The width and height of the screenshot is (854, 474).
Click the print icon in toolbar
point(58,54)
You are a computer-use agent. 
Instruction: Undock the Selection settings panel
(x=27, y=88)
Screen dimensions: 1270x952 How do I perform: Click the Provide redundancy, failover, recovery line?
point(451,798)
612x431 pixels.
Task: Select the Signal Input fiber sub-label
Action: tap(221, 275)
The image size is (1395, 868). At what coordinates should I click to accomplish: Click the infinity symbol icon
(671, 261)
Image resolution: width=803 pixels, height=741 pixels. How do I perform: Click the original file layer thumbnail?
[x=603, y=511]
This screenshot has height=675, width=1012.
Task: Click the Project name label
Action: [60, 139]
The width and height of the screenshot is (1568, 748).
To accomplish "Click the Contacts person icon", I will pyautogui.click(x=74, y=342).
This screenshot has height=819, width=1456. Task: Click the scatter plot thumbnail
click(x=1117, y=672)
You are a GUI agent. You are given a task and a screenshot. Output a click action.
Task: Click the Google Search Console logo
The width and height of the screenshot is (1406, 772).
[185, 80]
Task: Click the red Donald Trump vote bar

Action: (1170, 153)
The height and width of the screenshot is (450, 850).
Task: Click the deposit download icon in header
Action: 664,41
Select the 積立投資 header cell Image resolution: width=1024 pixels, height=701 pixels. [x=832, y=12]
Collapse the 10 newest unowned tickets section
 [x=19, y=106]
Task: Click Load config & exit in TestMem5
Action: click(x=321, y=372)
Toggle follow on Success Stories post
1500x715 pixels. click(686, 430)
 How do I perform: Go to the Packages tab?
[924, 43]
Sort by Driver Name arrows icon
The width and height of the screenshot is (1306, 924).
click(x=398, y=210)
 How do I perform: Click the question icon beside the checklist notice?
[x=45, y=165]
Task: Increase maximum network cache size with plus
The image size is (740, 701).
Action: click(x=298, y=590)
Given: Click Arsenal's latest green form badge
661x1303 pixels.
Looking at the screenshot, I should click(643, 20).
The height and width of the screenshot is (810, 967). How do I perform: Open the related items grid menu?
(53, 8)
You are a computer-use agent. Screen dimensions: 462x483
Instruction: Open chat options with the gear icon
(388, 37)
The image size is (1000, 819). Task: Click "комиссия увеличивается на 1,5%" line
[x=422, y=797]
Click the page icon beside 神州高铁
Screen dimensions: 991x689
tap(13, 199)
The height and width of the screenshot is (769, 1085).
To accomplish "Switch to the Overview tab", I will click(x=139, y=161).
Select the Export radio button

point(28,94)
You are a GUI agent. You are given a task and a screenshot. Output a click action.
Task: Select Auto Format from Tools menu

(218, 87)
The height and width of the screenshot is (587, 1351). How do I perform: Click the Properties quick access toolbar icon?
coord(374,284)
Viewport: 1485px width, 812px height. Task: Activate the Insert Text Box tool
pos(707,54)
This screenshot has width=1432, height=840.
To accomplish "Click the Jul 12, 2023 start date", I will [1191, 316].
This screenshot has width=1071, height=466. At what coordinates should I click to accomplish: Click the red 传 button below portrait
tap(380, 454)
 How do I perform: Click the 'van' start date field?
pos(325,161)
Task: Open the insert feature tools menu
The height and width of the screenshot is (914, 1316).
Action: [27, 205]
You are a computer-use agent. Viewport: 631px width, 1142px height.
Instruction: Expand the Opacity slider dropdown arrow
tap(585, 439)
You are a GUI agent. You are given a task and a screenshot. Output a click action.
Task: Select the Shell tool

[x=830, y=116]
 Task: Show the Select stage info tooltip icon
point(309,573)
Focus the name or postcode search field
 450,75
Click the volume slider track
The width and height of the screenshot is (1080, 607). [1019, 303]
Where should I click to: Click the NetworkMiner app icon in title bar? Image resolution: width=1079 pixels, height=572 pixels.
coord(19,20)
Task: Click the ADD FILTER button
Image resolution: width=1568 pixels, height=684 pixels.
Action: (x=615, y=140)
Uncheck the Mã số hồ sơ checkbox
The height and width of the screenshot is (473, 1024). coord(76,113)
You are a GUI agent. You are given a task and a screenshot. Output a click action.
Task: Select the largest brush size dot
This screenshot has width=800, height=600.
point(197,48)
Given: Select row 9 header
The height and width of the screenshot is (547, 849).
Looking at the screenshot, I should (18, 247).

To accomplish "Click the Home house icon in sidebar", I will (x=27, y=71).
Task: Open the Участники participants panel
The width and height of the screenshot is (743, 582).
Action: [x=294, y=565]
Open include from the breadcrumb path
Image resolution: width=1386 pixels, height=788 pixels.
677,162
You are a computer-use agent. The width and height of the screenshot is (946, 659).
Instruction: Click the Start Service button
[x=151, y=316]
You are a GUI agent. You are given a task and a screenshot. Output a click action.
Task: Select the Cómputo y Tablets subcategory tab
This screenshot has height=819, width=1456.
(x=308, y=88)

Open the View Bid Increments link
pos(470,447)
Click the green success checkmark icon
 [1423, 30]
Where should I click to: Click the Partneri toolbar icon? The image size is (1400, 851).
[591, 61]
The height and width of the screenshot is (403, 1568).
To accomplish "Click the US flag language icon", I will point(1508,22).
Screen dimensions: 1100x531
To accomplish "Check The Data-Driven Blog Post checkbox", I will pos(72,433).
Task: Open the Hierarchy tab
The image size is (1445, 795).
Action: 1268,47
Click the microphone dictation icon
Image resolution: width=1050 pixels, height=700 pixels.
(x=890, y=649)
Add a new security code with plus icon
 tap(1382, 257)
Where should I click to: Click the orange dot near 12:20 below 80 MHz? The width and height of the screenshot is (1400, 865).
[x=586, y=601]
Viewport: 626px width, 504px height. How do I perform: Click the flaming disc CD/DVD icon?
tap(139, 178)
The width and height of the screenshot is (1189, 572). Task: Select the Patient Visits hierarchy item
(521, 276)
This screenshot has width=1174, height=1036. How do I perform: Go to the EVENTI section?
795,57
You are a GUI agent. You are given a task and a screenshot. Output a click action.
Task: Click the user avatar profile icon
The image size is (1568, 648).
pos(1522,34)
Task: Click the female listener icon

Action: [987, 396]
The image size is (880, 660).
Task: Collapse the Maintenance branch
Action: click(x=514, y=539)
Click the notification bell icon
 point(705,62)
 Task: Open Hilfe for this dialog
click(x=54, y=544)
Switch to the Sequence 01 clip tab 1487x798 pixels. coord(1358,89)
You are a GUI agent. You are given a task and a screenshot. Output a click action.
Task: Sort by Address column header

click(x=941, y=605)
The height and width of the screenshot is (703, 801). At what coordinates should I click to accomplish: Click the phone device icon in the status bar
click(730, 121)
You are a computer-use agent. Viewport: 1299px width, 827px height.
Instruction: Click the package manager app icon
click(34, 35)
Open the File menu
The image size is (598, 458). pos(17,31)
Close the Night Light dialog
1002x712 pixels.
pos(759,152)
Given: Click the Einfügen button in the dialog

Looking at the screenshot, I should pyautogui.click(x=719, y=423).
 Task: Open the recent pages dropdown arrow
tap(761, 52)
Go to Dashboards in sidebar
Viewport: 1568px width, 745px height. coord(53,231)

__Task prompt__
Generate a verbatim printout of all the entries.

__Result below__
The width and height of the screenshot is (854, 474).
Click the print icon in toolbar
point(58,54)
You are a computer-use agent. 
Instruction: Undock the Selection settings panel
(x=27, y=88)
Screen dimensions: 1270x952 How do I perform: Click the Provide redundancy, failover, recovery line?
point(451,798)
612x431 pixels.
Task: Select the Signal Input fiber sub-label
Action: tap(221, 275)
The image size is (1395, 868). At what coordinates should I click to accomplish: Click the infinity symbol icon
(671, 261)
Image resolution: width=803 pixels, height=741 pixels. How do I perform: Click the original file layer thumbnail?
[x=603, y=511]
This screenshot has height=675, width=1012.
Task: Click the Project name label
Action: [60, 139]
The width and height of the screenshot is (1568, 748).
To accomplish "Click the Contacts person icon", I will pyautogui.click(x=74, y=342).
This screenshot has height=819, width=1456. Task: Click the scatter plot thumbnail
click(x=1117, y=672)
You are a GUI agent. You are given a task and a screenshot. Output a click action.
Task: Click the Google Search Console logo
The width and height of the screenshot is (1406, 772).
[185, 80]
Task: Click the red Donald Trump vote bar

Action: (1170, 153)
The height and width of the screenshot is (450, 850).
Task: Click the deposit download icon in header
Action: 664,41
Select the 積立投資 header cell Image resolution: width=1024 pixels, height=701 pixels. [x=832, y=12]
Collapse the 10 newest unowned tickets section
 [x=19, y=106]
Task: Click Load config & exit in TestMem5
Action: click(x=321, y=372)
Toggle follow on Success Stories post
1500x715 pixels. click(686, 430)
 How do I perform: Go to the Packages tab?
[924, 43]
Sort by Driver Name arrows icon
The width and height of the screenshot is (1306, 924).
click(x=398, y=210)
 How do I perform: Click the question icon beside the checklist notice?
[x=45, y=165]
Task: Increase maximum network cache size with plus
The image size is (740, 701).
Action: click(x=298, y=590)
Given: Click Arsenal's latest green form badge
661x1303 pixels.
Looking at the screenshot, I should click(643, 20).
The height and width of the screenshot is (810, 967). How do I perform: Open the related items grid menu?
(53, 8)
You are a computer-use agent. Screen dimensions: 462x483
Instruction: Open chat options with the gear icon
(388, 37)
The image size is (1000, 819). Task: Click "комиссия увеличивается на 1,5%" line
[x=422, y=797]
Click the page icon beside 神州高铁
Screen dimensions: 991x689
tap(13, 199)
The height and width of the screenshot is (769, 1085).
To accomplish "Switch to the Overview tab", I will click(x=139, y=161).
Select the Export radio button

point(28,94)
You are a GUI agent. You are given a task and a screenshot. Output a click action.
Task: Select Auto Format from Tools menu

(218, 87)
The height and width of the screenshot is (587, 1351). How do I perform: Click the Properties quick access toolbar icon?
coord(374,284)
Viewport: 1485px width, 812px height. Task: Activate the Insert Text Box tool
pos(707,54)
This screenshot has width=1432, height=840.
To accomplish "Click the Jul 12, 2023 start date", I will [1191, 316].
This screenshot has width=1071, height=466. At what coordinates should I click to accomplish: Click the red 传 button below portrait
tap(380, 454)
 How do I perform: Click the 'van' start date field?
pos(325,161)
Task: Open the insert feature tools menu
The height and width of the screenshot is (914, 1316).
Action: [27, 205]
You are a computer-use agent. Viewport: 631px width, 1142px height.
Instruction: Expand the Opacity slider dropdown arrow
tap(585, 439)
You are a GUI agent. You are given a task and a screenshot. Output a click action.
Task: Select the Shell tool

[x=830, y=116]
 Task: Show the Select stage info tooltip icon
point(309,573)
Focus the name or postcode search field
 450,75
Click the volume slider track
The width and height of the screenshot is (1080, 607). [1019, 303]
Where should I click to: Click the NetworkMiner app icon in title bar? Image resolution: width=1079 pixels, height=572 pixels.
coord(19,20)
Task: Click the ADD FILTER button
Image resolution: width=1568 pixels, height=684 pixels.
Action: (x=615, y=140)
Uncheck the Mã số hồ sơ checkbox
The height and width of the screenshot is (473, 1024). coord(76,113)
You are a GUI agent. You are given a task and a screenshot. Output a click action.
Task: Select the largest brush size dot
This screenshot has width=800, height=600.
point(197,48)
Given: Select row 9 header
The height and width of the screenshot is (547, 849).
Looking at the screenshot, I should (18, 247).

To accomplish "Click the Home house icon in sidebar", I will (x=27, y=71).
Task: Open the Участники participants panel
The width and height of the screenshot is (743, 582).
Action: [x=294, y=565]
Open include from the breadcrumb path
Image resolution: width=1386 pixels, height=788 pixels.
677,162
You are a computer-use agent. The width and height of the screenshot is (946, 659).
Instruction: Click the Start Service button
[x=151, y=316]
You are a GUI agent. You are given a task and a screenshot. Output a click action.
Task: Select the Cómputo y Tablets subcategory tab
This screenshot has height=819, width=1456.
(x=308, y=88)

Open the View Bid Increments link
pos(470,447)
Click the green success checkmark icon
 [1423, 30]
Where should I click to: Click the Partneri toolbar icon? The image size is (1400, 851).
[591, 61]
The height and width of the screenshot is (403, 1568).
To accomplish "Click the US flag language icon", I will point(1508,22).
Screen dimensions: 1100x531
To accomplish "Check The Data-Driven Blog Post checkbox", I will pos(72,433).
Task: Open the Hierarchy tab
The image size is (1445, 795).
Action: 1268,47
Click the microphone dictation icon
Image resolution: width=1050 pixels, height=700 pixels.
(x=890, y=649)
Add a new security code with plus icon
 tap(1382, 257)
Where should I click to: Click the orange dot near 12:20 below 80 MHz? The width and height of the screenshot is (1400, 865).
[x=586, y=601]
Viewport: 626px width, 504px height. How do I perform: Click the flaming disc CD/DVD icon?
tap(139, 178)
The width and height of the screenshot is (1189, 572). Task: Select the Patient Visits hierarchy item
(521, 276)
This screenshot has width=1174, height=1036. How do I perform: Go to the EVENTI section?
795,57
You are a GUI agent. You are given a task and a screenshot. Output a click action.
Task: Click the user avatar profile icon
The image size is (1568, 648).
pos(1522,34)
Task: Click the female listener icon

Action: [987, 396]
The image size is (880, 660).
Task: Collapse the Maintenance branch
Action: click(x=514, y=539)
Click the notification bell icon
 point(705,62)
 Task: Open Hilfe for this dialog
click(x=54, y=544)
Switch to the Sequence 01 clip tab 1487x798 pixels. coord(1358,89)
You are a GUI agent. You are given a task and a screenshot. Output a click action.
Task: Sort by Address column header

click(x=941, y=605)
The height and width of the screenshot is (703, 801). At what coordinates should I click to accomplish: Click the phone device icon in the status bar
click(730, 121)
You are a computer-use agent. Viewport: 1299px width, 827px height.
Instruction: Click the package manager app icon
click(34, 35)
Open the File menu
The image size is (598, 458). pos(17,31)
Close the Night Light dialog
1002x712 pixels.
pos(759,152)
Given: Click the Einfügen button in the dialog

Looking at the screenshot, I should pyautogui.click(x=719, y=423).
 Task: Open the recent pages dropdown arrow
tap(761, 52)
Go to Dashboards in sidebar
Viewport: 1568px width, 745px height. coord(53,231)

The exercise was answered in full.